Provided data -
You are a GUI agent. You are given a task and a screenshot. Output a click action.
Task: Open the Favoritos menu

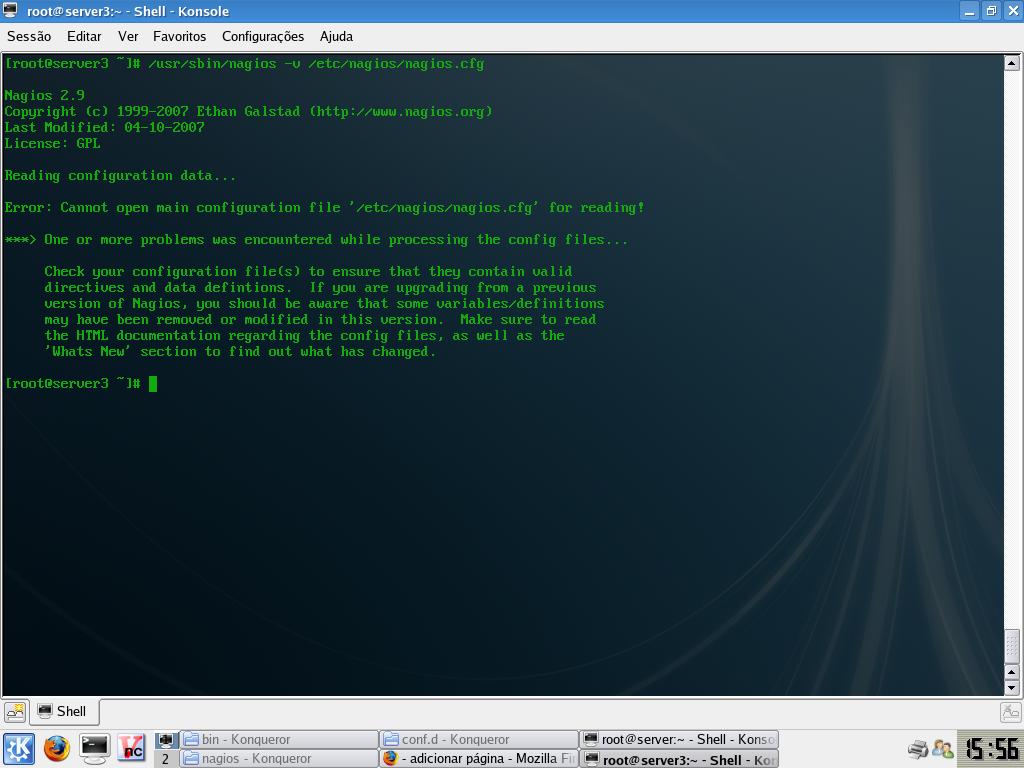pos(180,37)
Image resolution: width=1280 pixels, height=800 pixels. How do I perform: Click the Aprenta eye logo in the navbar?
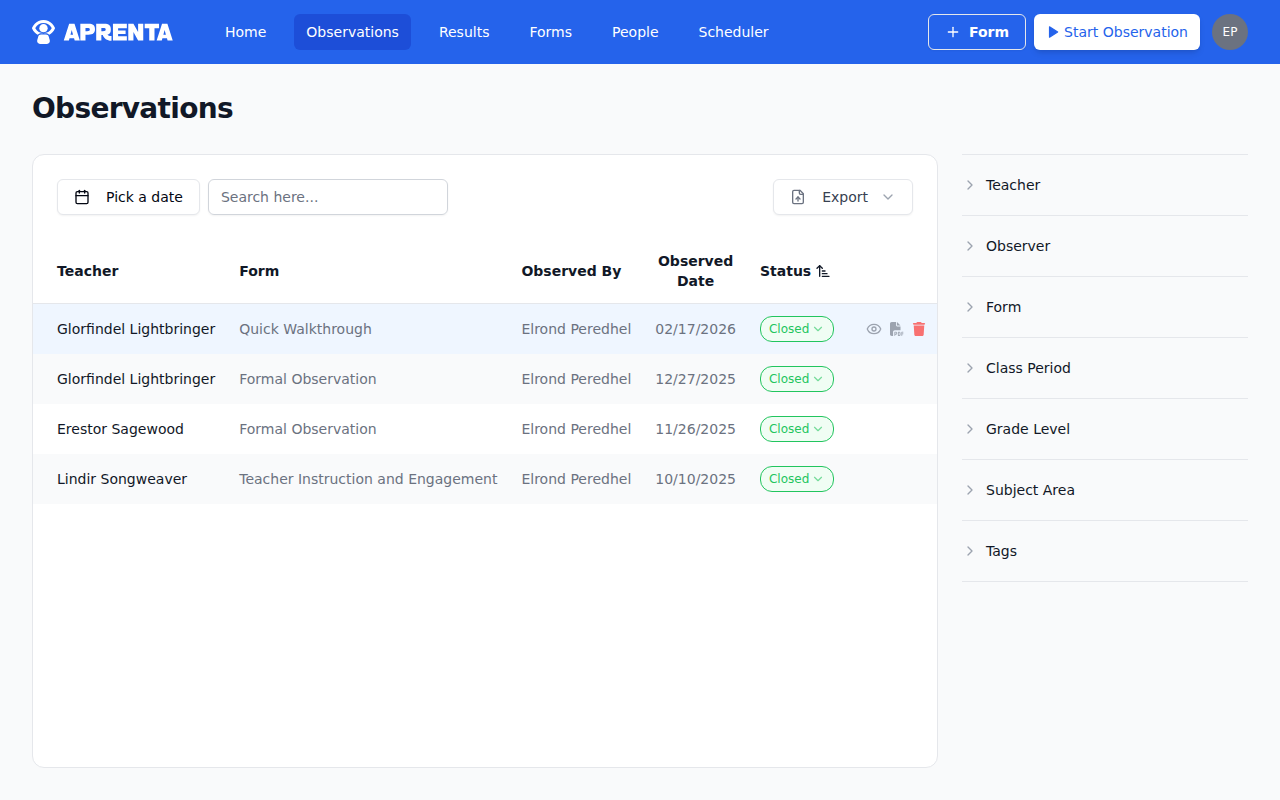[x=41, y=31]

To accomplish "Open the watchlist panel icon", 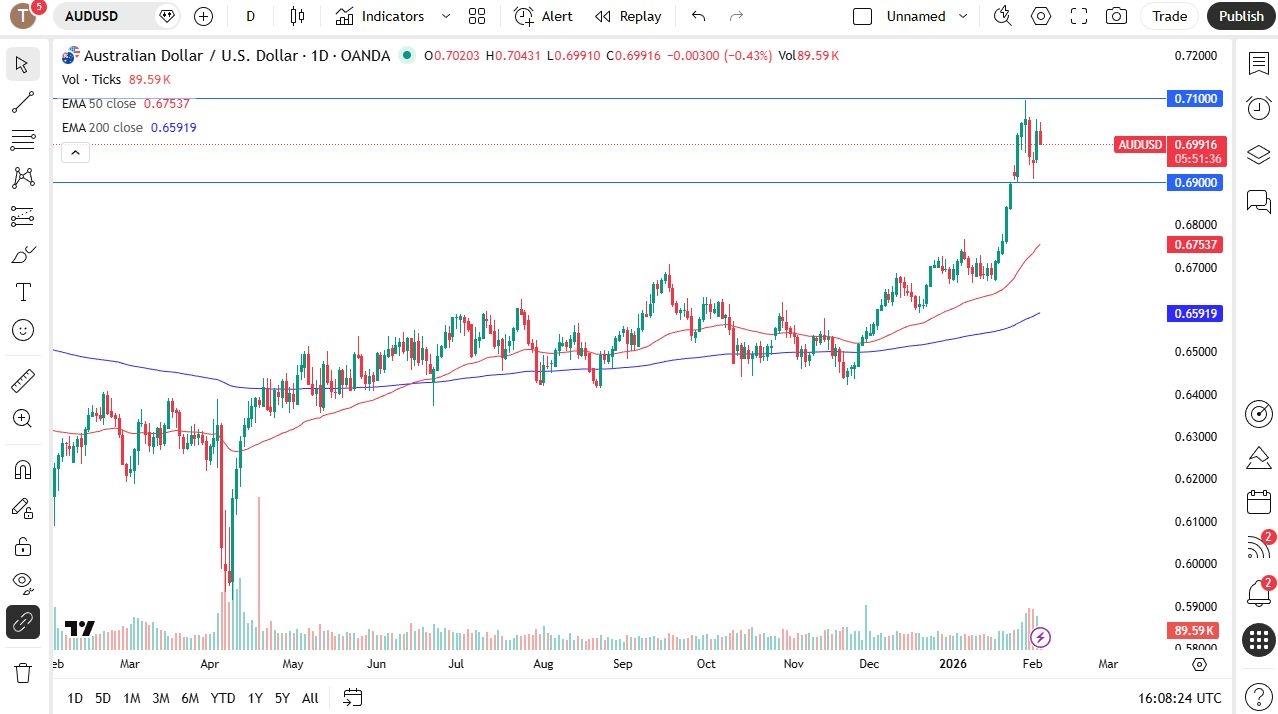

Work required - Produce the full material again verbatim, with the pictures dropped.

Task solution -
You are a GUI agent. You are given a task and a screenshot. Output a click action.
Task: Open the Favoritos menu

pos(180,37)
Image resolution: width=1280 pixels, height=800 pixels. How do I perform: Click the Aprenta eye logo in the navbar?
[x=41, y=31]

To accomplish "Open the watchlist panel icon", 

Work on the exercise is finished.